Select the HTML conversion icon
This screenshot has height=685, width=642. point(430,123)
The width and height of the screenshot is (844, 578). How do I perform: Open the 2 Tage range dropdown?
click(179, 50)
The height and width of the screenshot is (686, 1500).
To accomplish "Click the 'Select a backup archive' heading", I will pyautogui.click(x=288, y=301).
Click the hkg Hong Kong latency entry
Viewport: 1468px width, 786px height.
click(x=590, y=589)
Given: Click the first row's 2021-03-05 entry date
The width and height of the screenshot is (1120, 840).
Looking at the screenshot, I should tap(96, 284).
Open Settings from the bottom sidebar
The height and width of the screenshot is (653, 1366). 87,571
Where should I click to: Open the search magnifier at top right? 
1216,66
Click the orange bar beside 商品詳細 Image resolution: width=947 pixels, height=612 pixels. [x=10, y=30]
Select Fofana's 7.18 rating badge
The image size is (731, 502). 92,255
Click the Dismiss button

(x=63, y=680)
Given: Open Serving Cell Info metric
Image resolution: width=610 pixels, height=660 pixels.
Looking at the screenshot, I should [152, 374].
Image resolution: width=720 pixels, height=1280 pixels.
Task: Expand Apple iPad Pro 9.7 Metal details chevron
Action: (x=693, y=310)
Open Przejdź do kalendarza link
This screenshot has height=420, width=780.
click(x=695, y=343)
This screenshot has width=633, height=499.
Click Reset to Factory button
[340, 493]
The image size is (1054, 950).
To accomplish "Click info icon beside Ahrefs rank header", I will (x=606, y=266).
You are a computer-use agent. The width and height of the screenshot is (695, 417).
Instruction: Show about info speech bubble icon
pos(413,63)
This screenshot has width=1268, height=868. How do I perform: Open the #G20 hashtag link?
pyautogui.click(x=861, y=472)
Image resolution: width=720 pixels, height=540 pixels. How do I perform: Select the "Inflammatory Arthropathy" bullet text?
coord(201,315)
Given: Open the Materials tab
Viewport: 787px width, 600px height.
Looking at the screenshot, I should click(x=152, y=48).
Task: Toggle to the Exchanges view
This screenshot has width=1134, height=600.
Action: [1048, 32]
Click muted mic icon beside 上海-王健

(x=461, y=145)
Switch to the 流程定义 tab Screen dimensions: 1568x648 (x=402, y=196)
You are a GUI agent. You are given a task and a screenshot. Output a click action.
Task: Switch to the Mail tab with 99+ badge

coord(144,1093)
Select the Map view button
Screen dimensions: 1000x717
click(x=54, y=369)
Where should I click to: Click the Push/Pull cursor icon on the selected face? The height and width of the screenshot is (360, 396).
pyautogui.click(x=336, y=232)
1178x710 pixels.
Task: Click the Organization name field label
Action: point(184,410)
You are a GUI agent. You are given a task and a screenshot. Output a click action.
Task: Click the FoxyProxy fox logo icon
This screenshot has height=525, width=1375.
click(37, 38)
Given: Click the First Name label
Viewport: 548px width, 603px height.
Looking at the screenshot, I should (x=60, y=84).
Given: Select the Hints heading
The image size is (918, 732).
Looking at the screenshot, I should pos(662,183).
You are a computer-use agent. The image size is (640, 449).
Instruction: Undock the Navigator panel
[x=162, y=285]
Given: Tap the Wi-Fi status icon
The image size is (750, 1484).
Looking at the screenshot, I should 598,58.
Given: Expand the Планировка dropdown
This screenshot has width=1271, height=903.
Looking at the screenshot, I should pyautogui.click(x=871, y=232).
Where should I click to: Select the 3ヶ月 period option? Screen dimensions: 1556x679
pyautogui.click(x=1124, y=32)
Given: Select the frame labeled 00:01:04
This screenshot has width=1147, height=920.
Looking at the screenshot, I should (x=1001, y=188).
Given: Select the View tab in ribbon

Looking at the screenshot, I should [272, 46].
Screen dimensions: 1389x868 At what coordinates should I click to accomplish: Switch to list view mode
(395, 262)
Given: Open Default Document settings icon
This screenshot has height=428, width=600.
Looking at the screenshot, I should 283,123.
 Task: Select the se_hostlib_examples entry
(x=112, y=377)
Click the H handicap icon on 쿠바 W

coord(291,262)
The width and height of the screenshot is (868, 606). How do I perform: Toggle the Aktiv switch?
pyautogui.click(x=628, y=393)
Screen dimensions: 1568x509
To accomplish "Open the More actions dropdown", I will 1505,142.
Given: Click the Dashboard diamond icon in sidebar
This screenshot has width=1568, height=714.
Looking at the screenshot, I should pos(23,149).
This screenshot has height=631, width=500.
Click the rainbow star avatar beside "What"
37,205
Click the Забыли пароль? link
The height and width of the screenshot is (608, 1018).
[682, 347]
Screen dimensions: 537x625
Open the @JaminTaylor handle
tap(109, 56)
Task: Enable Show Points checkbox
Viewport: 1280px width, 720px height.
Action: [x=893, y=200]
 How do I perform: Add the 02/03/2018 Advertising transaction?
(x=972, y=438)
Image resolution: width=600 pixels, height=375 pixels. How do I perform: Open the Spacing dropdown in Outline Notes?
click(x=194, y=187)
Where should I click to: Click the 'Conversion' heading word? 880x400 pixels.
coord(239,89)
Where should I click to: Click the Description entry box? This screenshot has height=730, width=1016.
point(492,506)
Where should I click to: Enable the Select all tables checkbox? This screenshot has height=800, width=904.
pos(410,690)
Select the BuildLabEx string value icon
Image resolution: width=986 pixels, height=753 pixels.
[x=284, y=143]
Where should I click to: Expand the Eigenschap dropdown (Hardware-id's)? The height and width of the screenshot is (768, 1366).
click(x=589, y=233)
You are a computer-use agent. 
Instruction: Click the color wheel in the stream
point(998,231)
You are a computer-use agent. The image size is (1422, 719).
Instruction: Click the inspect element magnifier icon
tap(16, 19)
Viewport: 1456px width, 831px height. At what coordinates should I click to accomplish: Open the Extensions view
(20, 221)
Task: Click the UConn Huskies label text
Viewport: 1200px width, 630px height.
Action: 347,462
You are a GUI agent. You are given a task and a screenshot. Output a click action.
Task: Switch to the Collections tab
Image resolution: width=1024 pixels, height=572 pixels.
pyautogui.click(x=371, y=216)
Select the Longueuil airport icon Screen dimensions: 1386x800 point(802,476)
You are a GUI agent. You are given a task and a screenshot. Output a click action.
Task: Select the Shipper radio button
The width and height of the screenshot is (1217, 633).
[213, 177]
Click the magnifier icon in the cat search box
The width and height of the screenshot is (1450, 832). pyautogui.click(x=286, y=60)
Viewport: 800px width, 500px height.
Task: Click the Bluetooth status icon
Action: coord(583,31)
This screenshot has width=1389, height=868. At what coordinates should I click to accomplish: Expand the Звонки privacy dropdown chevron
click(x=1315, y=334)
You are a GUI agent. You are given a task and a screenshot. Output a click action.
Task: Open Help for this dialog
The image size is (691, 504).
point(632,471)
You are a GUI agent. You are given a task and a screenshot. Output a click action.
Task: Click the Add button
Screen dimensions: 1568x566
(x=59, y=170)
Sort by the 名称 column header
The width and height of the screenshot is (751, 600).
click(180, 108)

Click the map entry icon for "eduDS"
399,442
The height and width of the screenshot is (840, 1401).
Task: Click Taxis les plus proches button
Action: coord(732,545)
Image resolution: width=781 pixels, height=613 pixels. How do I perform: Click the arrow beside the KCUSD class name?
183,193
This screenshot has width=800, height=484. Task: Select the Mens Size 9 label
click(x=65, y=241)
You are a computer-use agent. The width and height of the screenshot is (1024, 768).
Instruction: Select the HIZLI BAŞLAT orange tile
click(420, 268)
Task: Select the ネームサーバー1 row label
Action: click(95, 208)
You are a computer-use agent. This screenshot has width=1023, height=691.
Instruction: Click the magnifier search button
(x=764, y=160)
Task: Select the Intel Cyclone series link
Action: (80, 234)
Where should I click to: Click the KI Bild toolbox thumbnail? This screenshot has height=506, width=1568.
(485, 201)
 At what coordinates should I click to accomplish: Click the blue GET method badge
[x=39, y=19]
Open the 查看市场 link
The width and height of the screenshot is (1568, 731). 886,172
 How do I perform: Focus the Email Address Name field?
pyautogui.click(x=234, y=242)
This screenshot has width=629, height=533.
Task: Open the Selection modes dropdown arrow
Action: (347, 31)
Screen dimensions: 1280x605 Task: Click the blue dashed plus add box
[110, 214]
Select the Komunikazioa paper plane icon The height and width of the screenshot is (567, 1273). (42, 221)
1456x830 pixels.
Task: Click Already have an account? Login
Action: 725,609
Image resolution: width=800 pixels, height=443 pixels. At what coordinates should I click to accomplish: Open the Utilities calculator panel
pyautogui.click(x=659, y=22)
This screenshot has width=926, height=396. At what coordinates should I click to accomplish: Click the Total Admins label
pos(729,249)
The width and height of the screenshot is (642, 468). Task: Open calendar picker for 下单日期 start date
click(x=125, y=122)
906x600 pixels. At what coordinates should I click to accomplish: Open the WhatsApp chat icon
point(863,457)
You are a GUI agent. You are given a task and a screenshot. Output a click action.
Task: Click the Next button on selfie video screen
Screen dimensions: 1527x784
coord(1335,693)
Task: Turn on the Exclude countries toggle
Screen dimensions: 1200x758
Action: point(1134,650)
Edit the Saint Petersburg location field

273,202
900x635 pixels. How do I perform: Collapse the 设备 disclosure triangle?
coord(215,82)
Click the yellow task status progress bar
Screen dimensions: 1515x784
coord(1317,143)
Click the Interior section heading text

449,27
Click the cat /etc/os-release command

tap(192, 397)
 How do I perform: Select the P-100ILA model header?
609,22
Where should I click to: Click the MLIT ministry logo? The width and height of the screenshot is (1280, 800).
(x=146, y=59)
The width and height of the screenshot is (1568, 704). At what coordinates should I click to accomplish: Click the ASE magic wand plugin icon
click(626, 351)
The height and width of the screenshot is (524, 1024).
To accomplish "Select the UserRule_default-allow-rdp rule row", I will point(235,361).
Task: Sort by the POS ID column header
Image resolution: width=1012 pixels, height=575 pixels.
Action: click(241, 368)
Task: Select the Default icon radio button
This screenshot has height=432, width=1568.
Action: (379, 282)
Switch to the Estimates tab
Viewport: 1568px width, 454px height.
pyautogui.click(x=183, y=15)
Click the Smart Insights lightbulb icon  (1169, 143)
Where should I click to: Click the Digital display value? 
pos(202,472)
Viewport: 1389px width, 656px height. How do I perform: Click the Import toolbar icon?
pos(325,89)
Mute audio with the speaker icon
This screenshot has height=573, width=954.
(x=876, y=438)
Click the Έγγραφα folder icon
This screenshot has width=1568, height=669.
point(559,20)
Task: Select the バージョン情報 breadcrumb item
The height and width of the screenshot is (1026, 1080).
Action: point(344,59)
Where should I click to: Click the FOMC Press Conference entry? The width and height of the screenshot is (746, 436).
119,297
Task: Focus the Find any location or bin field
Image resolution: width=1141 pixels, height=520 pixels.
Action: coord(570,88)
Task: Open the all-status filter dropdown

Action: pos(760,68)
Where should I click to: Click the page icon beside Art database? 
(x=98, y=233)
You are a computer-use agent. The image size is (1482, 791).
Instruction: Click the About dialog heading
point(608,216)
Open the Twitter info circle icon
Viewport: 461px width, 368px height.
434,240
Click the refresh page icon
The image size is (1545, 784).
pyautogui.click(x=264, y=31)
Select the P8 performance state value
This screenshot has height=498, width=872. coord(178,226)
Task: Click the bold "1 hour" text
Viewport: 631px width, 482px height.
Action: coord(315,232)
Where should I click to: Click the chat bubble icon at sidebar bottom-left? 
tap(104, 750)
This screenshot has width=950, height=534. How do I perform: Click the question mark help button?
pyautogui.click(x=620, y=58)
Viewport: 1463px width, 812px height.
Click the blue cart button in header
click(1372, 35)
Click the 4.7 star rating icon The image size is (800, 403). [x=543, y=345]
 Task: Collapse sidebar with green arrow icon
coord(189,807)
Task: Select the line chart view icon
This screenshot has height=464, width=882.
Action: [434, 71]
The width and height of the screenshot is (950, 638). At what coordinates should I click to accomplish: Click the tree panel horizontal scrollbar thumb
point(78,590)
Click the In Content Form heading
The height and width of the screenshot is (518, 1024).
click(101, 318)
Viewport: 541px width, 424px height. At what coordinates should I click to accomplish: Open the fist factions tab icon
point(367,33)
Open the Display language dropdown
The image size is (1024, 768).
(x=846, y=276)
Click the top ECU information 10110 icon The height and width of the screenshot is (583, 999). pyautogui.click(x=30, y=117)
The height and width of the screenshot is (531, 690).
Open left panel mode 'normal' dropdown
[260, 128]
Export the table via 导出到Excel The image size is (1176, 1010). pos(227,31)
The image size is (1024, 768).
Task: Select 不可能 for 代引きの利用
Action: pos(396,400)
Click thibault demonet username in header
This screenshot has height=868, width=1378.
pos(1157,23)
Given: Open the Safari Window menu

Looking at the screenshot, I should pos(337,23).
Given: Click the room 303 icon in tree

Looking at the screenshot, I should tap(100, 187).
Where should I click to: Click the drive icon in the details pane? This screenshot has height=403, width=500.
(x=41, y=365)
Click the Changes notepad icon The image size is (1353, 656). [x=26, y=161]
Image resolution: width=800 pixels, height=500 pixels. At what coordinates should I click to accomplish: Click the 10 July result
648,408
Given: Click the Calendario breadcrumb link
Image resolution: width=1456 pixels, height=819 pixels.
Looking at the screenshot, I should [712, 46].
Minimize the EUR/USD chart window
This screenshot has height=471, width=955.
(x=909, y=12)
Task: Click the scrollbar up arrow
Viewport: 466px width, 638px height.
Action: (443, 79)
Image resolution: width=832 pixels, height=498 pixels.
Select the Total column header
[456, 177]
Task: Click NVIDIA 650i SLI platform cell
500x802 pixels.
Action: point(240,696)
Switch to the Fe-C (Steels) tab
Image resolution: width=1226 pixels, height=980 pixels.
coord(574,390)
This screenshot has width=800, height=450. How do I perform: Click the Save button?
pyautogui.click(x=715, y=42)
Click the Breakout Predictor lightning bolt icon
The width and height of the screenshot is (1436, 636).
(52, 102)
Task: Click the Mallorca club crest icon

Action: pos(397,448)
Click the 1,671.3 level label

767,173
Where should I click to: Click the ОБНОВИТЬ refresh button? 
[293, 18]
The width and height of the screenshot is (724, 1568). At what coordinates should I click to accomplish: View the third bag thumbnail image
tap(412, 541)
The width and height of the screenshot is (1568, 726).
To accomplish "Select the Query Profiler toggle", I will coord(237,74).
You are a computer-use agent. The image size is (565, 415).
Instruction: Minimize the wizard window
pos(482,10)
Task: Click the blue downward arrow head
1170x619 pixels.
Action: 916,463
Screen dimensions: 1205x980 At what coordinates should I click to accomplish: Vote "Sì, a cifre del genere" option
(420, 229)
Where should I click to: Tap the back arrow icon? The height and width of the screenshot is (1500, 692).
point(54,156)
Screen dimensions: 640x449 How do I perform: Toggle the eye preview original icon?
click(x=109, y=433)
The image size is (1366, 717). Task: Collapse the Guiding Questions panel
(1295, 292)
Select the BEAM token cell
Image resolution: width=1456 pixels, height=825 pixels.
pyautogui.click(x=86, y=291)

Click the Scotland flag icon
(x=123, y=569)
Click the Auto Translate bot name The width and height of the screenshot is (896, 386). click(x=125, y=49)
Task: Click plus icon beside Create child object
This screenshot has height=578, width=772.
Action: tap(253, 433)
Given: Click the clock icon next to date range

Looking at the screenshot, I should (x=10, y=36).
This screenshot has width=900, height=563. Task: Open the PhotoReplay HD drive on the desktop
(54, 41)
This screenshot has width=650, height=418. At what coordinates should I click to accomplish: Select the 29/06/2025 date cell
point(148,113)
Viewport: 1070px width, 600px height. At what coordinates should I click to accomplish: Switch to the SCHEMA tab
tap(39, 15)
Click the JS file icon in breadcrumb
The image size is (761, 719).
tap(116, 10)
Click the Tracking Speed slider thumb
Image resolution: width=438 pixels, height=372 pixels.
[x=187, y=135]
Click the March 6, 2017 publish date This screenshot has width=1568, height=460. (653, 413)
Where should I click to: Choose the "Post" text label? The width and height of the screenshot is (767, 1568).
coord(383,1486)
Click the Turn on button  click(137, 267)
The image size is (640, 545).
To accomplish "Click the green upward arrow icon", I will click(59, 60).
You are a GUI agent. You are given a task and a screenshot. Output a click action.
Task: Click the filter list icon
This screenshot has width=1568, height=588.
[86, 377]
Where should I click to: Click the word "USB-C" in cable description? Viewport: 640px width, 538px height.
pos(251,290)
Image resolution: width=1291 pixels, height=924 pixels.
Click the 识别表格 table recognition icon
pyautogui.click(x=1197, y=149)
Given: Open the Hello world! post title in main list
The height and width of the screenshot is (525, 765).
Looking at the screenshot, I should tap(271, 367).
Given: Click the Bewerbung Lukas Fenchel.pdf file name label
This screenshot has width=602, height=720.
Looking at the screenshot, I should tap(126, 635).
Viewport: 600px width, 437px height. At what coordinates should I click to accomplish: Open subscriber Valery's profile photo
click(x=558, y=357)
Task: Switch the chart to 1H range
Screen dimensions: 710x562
++++++++++
_YOUR TASK_
Where in the records does the word "radio" appear? Copy each line that holds it.

_ANSWER BELOW_
Task: Select the Shipper radio button
Task: Select the Default icon radio button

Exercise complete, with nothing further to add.